In 2013, the Association of Research Libraries (ARL), along with the Association of American Universities (AAU), and the Association of Public and Land-grant Universities (APLU) have launched the SHARE initiative—or Shared Access Research Ecosystem. Funded through grants from the Alfred P. Sloan Foundation and the Institute of Museum and Library Services (IMLS), SHARE was conceived to network university-based digital repositories in order to facilitate public access to research.
From the initial collaboration among associations, SHARE transitioned into a partnership between ARL and the Centre for Open Science (COS) to create a community open-source initiative to develop tools and services to connect related research outputs, allowing new kinds of scholarly discovery. In 2017–2019, the project was also supported by the National Endowment for the Humanities (NEH) to integrate digital humanities (DH) into the scholarly web. ARL wrapped up its involvement with SHARE with the conclusion of the project and the publication of a white paper on DH discovery.

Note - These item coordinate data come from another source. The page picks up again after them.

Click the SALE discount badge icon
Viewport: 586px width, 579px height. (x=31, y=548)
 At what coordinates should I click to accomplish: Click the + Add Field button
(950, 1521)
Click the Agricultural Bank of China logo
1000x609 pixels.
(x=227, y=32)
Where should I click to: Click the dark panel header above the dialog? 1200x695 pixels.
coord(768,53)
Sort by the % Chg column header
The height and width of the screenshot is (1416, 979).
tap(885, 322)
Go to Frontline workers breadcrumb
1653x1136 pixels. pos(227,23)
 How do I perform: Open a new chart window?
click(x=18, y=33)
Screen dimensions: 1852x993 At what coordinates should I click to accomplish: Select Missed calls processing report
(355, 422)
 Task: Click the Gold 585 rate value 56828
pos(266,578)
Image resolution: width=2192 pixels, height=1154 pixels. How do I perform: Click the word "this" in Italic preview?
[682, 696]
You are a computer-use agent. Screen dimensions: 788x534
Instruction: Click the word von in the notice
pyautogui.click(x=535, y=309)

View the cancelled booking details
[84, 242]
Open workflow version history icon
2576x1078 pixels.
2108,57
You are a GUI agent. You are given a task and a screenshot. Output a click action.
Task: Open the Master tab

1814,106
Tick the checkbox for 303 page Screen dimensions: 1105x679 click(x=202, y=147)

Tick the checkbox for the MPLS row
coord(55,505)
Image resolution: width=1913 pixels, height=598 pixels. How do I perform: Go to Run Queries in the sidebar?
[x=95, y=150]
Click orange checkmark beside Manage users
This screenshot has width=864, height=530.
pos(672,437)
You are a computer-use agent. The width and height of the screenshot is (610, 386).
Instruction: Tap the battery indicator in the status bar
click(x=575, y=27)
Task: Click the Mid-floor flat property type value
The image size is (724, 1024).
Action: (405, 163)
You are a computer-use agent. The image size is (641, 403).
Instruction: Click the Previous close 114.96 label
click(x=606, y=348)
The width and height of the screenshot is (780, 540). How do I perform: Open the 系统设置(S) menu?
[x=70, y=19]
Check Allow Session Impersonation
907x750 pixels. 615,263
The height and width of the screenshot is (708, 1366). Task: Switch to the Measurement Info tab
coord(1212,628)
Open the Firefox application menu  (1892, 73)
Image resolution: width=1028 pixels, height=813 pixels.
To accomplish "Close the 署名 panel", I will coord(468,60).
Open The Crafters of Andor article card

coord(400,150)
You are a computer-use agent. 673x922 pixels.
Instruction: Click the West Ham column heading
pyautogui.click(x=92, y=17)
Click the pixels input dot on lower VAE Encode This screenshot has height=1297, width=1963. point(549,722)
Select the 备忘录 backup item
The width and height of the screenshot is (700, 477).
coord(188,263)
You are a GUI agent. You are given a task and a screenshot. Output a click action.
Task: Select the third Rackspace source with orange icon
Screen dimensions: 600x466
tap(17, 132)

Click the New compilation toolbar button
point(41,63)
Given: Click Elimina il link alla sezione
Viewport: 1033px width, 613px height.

After amassing a database of tens of millions of metadata records over several years, SHARE will be shutting down a portion of its harvesting operation in 2020 and the dataset is archived in CurateND (doi:10.7274/r0-0daz-j832) the University of Notre Dame’s institutional repository managed by Hesburgh Libraries. Examples of interacting with the data are also available on Github: https://github.com/ndlib-cds/share-samples. COS will be evaluating the future of SHARE as the index for searching across its popular OSF Preprints and OSF Registries platforms, for evolving the service to be cost-effective to operate and maintain to meet the constrained scope.
SHARE had the ambitious goal of harvesting metadata from many different repositories into a central index, and interlinking research outputs across the research life cycle with common metadata. Though the task was difficult and the technical work time-consuming, SHARE helped heighten the focus on metadata quality and curation in repositories, and some of the participating repository managers ended up improving their own processes and in turn the interoperability of their services. SHARE, as a community, also helped elevate the importance of open and interoperable scholarly infrastructure as well as open content.
Building upon the strong foundation of SHARE, several university libraries and open source developers have continued efforts through projects exploring how SHARE can be a catalyst to produce new tools and services for metadata curation and analytics. Rather than creating a central repository of metadata, these institutions are exploring strategies to harvest a mix of open, proprietary, and institutional data to create reports and visualisations of institutional research activity.
ARL shares COS’s mission to increase openness, integrity, and reproducibility of research, and looks forward to future collaboration around open science and open scholarship.